Currently, the Korean Diabetes Association does not recommend changing the blood glucose treatment goal below an HbA1c of 6.5%. This is the target recommended by the existing guidelines  for the prevention of diabetic complications. However, considering the results of the studies discussed above and the goal of individualizing care for diabetic patients, the following recommendations are suggested.
1) For newly diagnosed people with type 2 diabetes, intensive glucose control is required during the early stage. Only patients who have cardiovascular disease or those who are at high risk for cardiovascular disease require individually established goals for blood glucose values. Active management of other cardiovascular risk factors (such as smoking, sedentary life style, poor eating habits, dyslipidemia, and hypertension) is also required.
2) Intensive glucose control is also required for people with type 2 diabetes who are already being treated. Only patients who have cardiovascular disease or those who are at high risk for cardiovascular disease require individually established goals for blood glucose values. Blood glucose levels should be gradually decreased in order to prevent a large variability of blood glucose by diabetic drug treatments. Active management of other cardiovascular risk factors (such as smoking, sedentary life style, poor eating habits, dyslipidemia, and hypertension) is also required.

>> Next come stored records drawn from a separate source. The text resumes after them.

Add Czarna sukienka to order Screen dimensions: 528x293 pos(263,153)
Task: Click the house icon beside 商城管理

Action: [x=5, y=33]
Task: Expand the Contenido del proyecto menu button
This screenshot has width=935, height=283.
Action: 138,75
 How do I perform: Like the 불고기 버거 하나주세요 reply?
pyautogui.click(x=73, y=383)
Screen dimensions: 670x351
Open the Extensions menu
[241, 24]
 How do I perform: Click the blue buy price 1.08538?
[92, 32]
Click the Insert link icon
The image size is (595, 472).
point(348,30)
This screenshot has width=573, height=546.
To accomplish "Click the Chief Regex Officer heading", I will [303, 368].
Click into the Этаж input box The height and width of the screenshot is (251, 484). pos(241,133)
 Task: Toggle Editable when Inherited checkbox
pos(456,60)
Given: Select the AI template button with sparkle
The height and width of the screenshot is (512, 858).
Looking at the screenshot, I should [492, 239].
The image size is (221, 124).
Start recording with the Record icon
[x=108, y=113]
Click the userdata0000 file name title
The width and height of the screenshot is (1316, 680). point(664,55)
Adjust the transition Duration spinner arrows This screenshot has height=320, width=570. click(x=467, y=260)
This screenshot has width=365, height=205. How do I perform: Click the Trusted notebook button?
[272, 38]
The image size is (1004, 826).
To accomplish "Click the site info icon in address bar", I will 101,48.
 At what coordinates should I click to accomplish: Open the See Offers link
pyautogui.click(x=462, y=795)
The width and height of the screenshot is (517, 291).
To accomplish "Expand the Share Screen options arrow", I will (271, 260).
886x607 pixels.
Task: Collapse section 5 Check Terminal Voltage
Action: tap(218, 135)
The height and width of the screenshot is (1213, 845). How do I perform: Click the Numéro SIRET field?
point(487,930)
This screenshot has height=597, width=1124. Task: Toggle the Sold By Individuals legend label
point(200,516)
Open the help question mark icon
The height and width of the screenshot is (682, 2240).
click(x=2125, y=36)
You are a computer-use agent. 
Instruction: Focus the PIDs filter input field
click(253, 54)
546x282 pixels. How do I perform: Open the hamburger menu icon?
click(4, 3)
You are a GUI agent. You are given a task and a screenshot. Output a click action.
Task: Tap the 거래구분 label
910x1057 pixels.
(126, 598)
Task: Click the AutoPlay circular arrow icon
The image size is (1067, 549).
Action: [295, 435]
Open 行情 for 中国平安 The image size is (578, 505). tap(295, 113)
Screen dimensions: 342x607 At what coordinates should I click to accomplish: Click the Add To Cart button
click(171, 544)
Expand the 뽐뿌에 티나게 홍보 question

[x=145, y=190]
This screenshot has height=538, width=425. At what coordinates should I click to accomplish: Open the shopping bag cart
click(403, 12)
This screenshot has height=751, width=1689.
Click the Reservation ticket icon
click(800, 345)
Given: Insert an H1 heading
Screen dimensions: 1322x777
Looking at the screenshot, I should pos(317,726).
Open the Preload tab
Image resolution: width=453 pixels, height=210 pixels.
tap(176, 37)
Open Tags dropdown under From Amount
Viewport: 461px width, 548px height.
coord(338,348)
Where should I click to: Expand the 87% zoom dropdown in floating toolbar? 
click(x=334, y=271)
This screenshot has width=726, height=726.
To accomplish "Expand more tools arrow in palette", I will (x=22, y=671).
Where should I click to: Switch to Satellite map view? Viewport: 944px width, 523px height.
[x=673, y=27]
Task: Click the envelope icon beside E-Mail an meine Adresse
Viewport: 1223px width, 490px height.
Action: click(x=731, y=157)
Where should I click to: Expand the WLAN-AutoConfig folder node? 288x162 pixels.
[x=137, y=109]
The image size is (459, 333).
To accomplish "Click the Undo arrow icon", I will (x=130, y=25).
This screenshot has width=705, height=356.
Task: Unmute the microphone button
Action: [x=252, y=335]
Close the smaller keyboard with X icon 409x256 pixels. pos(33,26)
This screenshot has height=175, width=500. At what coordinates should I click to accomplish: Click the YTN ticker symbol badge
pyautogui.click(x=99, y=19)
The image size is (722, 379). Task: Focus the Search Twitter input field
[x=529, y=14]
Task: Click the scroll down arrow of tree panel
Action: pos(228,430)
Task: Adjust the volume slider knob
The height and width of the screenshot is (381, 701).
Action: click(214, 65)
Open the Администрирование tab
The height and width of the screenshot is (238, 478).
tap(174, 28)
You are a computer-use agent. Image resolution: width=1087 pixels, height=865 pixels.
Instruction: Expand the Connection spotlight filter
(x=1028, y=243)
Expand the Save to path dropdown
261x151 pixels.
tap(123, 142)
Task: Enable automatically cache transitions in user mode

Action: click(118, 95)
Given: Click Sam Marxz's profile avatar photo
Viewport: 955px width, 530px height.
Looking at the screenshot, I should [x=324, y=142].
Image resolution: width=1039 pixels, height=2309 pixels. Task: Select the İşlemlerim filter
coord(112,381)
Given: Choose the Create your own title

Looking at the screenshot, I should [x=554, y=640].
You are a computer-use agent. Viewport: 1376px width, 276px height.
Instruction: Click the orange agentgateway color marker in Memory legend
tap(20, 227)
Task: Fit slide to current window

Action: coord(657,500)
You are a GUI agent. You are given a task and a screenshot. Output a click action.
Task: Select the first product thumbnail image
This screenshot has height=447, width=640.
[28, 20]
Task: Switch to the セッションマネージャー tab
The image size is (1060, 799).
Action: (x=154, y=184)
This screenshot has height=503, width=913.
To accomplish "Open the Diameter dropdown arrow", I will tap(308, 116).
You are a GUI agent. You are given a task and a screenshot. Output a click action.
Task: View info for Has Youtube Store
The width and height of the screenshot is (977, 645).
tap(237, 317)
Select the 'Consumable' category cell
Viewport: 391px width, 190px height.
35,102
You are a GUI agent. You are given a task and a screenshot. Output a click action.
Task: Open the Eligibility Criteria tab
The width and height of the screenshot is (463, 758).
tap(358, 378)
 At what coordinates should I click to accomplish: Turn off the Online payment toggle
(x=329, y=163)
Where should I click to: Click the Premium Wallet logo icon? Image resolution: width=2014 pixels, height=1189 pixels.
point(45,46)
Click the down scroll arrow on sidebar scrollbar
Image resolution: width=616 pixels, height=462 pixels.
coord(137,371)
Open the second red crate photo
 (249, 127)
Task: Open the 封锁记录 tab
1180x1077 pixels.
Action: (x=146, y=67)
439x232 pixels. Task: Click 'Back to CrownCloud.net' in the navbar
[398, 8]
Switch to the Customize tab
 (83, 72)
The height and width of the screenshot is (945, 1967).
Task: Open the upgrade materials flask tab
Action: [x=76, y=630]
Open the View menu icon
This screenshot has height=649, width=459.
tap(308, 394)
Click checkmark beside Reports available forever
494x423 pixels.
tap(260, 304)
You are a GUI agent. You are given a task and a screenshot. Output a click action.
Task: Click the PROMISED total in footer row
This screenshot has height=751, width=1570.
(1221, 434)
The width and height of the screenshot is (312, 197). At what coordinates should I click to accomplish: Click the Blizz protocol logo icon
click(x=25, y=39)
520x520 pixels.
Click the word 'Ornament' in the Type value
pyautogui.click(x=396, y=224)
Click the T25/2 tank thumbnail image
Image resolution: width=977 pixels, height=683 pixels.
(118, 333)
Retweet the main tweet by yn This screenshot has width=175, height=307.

Based on the results of recent studies which examined outcome results by setting specific goals for low-density lipoprotein cholesterol (ENHANCE) , high-density lipoprotein cholesterol (ILLUMINATE) , blood pressure (ONTARGET) , and HbA1c (ACCORD)  in order to prevent the occurrence of cardiovascular disease in high risk patients, including people with type 2 diabetes, it became clear that it is not important only to reach specific goals for these cardiovascular disease risk factors. However, different outcomes can be obtained depending on the method that is used to reach the target. The treatment guidelines have been developed based on the data that has been gathered to so far. Most analyses of these study results are based on determining whether or not the risk factor goals have been reached, without considering the quality of the treatments. It is necessary to evaluate the treatment method in terms of clinical benefits and risks in order to determine the possible overall clinical outcomes, including an improvement in the quality of life and prevention of complications.
None of authors has any conflict of interest concerning this manuscript.
A review of recent research by the Korean Diabetes Association and the Korean Endocrine Society regarding intensive glucose control and the prevention of cardiovascular diseases.